*DATA EXCERPTS*:
+===+
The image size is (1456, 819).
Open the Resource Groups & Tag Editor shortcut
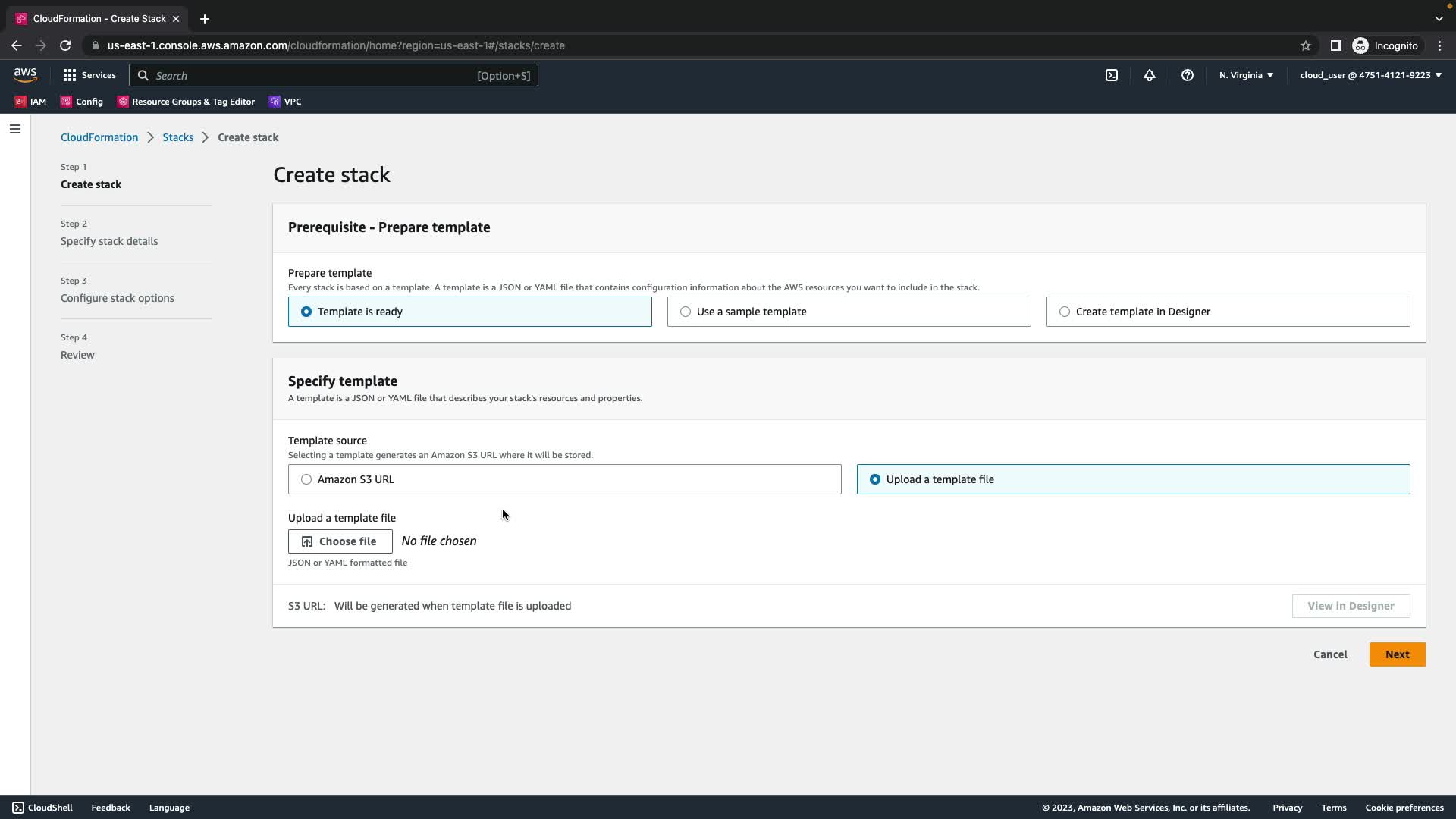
+===+
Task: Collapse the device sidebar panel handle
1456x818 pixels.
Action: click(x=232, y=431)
+===+
*WHAT YOU NEED TO DO*:
Begin at the line above that has "The image size is (1456, 819)." and stop after the line that has "Open the Resource", copying each line exactly and adding nothing else.

*RESPONSE*:
The image size is (1456, 819).
Open the Resource Groups & Tag Editor shortcut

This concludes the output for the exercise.